Tagged: germination
Germination – Grade 9 Understanding for Biology GCSE 3.5 3.6
In the topic of sexual reproduction in plants, the final stage is often overlooked. I think it is helpful for students to think of this topic in several distinct stages.
- Flower Structure (hermaphrodite nature of most plants)
- Pollination (self v cross pollination; wind v insect pollinated flowers)
- Fertilisation (how does the pollen tube reach the egg cell to fertilise it?)
- Seed and Fruit formation (what forms what after fertilisation)
- Seed Dispersal (by animals, by wind, by water, by explosive means)
- Germination
Once the seed has been dispersed there then follows a period of dormancy when nothing happens. In latitudes such as the UK this often is there to delay germination until the following spring when growing conditions become more favourable. The process of taking an inert seed and growing a new plant from it is called germination.
You don’t need to worry too much about the details of germination but there are a few vital parts of the process that GCSE candidates need to appreciate for A* marks. Firstly you should know the structure of a typical seed.
The seed coat or testa surrounds the seed and provides a tough waterproof container. Inside there are the embryonic plant (composed of a plumule and radicle), one or two seed leaves called cotyledons and a storage tissue called endosperm.
Germination starts when the seed starts to take up water by osmosis. There is an opening in the testa called the micropyle that allows water to move into the seed causing it to swell and thus rupture the seed coat to allow the embryo plant to emerge.

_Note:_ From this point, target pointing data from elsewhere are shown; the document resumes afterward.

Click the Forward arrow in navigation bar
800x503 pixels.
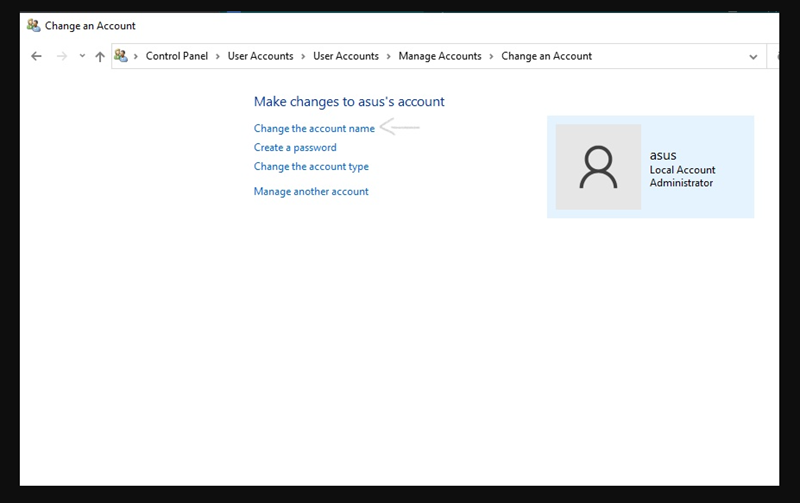pos(62,57)
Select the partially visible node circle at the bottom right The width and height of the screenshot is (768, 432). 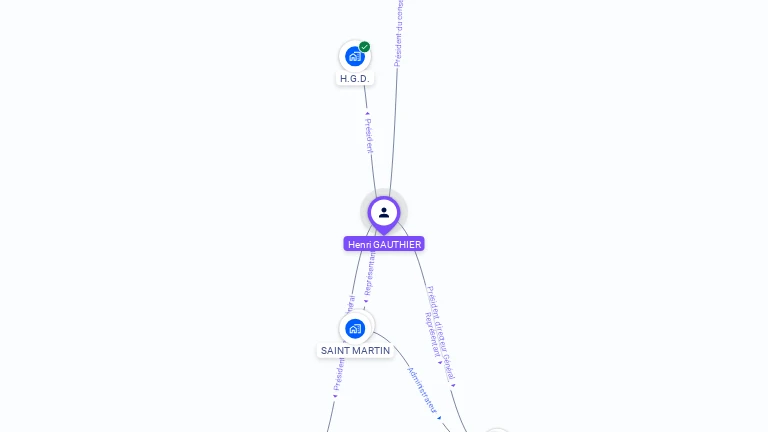click(x=497, y=430)
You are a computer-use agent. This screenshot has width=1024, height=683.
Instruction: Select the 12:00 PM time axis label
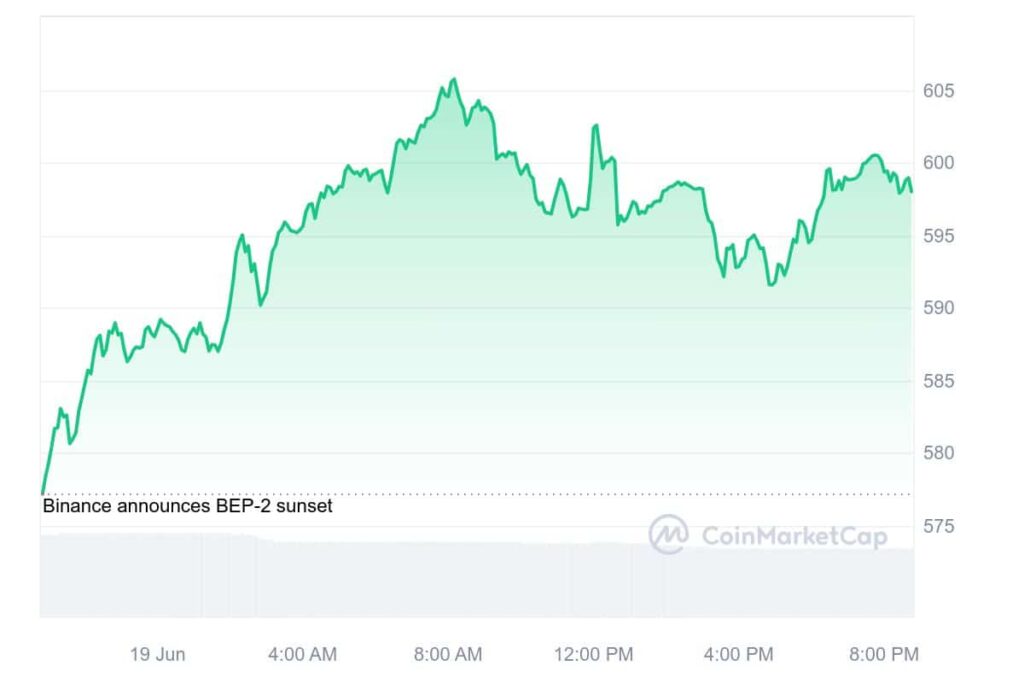594,655
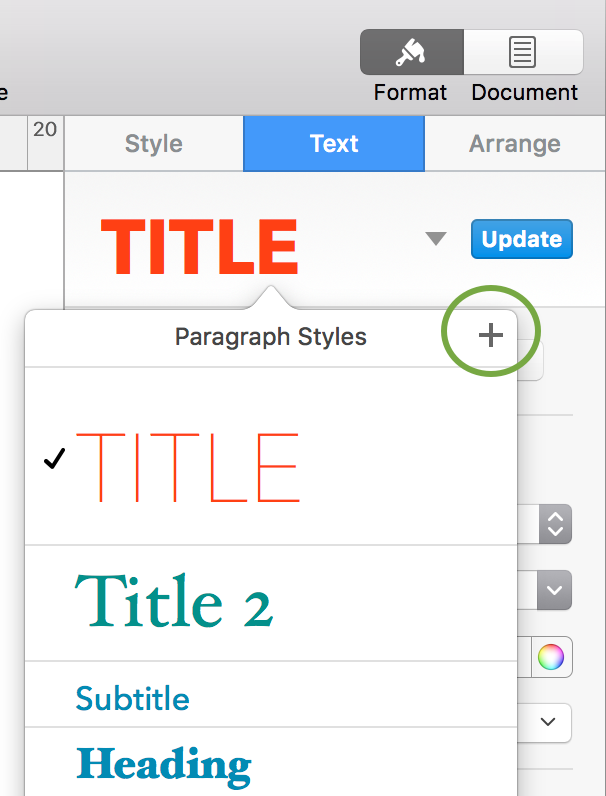This screenshot has height=796, width=606.
Task: Click the up-down stepper arrows control
Action: point(555,524)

Water entering the seed also activates the embryo plant such that it starts to release digestive enzymes such as amylase. Amylase catalyses the digestion of starch into a simple sugar maltose. The endosperm and cotyledons contain energy stores in the form of starch, lipids and proteins and as these get broken down by the various enzymes, they provide the energy for the early growth of the seedling. The radicle emerges first and grows downwards (positive geotropism) and then the plumule or shoot grows upwards towards light (positive phototropism). Remember that throughout the early stages of this growth the energy required comes from stored food molecules in the seed. If you measure the mass of the plant during this phase, it would be decreasing. Only when the first leaves emerge above ground and the plant can start the process of photosynthesis will the overall mass start to increase.